I am fully aware of the risks and hazards connected with the work I have agreed to perform, including but not limited to injury resulting from slips, trips and falls, and I hereby elect to voluntarily participate with full knowledge that any such activities may be hazardous to me and/or my property. I voluntarily assume full responsibility for any risks of loss, property damage or bodily injury, including death, that may be sustained by me, whether caused by the negligence of URS and its agents, or alleged as such.
It is the express intent that this Release bind my spouse and other members of family, as well as my heirs, assigns and personal representatives.
• One of the most important aspects of HIPAA relates to the privacy of personal health information. In December 2000, the Department of Health and Human Services (HHS) issued privacy regulations (standards for Privacy of Individually Identifiable Health Information or “the HIPAA Privacy Rule”) providing standards for the protection of personal health information. This regulations purpose is to protect and enhance the rights of consumers by providing them access to their health information and controlling the inappropriate use of the information.
• The HIPAA Privacy Rule established national standards for the protection of health information, as applied to health plans, healthcare clearinghouses, and certain healthcare providers. (Note that these are considered covered entities under both the Privacy Rule and Security Rule).

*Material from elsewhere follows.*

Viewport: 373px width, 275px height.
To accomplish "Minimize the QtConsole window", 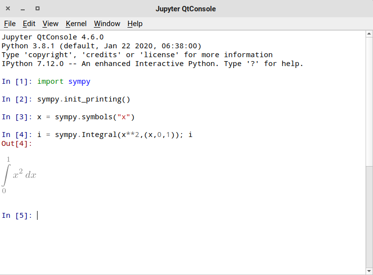I will (x=23, y=9).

• Personal Health Information (PHI) is defined as information that is created or received by the Agency and relates to the past, present, or future physical or mental health condition of a participant, the provision of health care to a participant or the past, present, or future payment for the provision of health care to a participant, and that identifies the participant or for which there is a reasonable basis to believe the information can be used to identify the participant. PHI includes information of persons living or deceased and includes name, address, employer, relative names, birthdays, email addresses, etc.
• Penalties begin at $100 per violation, up to a maximum of $50,000. Criminal penalties apply for deliberate offences, ranging from $50,000 and one year in prison, up to $1.5 Million and ten years of imprisonment. Communications with or about patients/clients involving patient/client health information should be private and limited to those who need the information for treatment, payment and health care operations. Only those with an authorized need to know will have access to the protected information. Releasing any of this information for other than permissible purposes is a violation of the HIPAA privacy regulation. Prior to releasing any patient/client information you must have a current signed release from parent/guardian/patient
Please note: All URS volunteers are required to annually sign a Statement of Nonconviction stating that you have never been convicted of or pledged guilty to crimes set forth in divisions (A)(4) or (A)(5) of section 109.572 of the Ohio Revised Code and that no child has been removed from his or her home due to abuse or neglect caused by yourself pursuant to section 2151.353 of the Revised Code. As well as a Attestation and Agreement that you have not been convicted of or plead guilt to any of the disqualifying offenses listed in Rule 5123:2-2-02 set forth by the Department of Developmental Disabilities.
At your first day of service, these documents will be required to be signed with the Volunteer Specialist.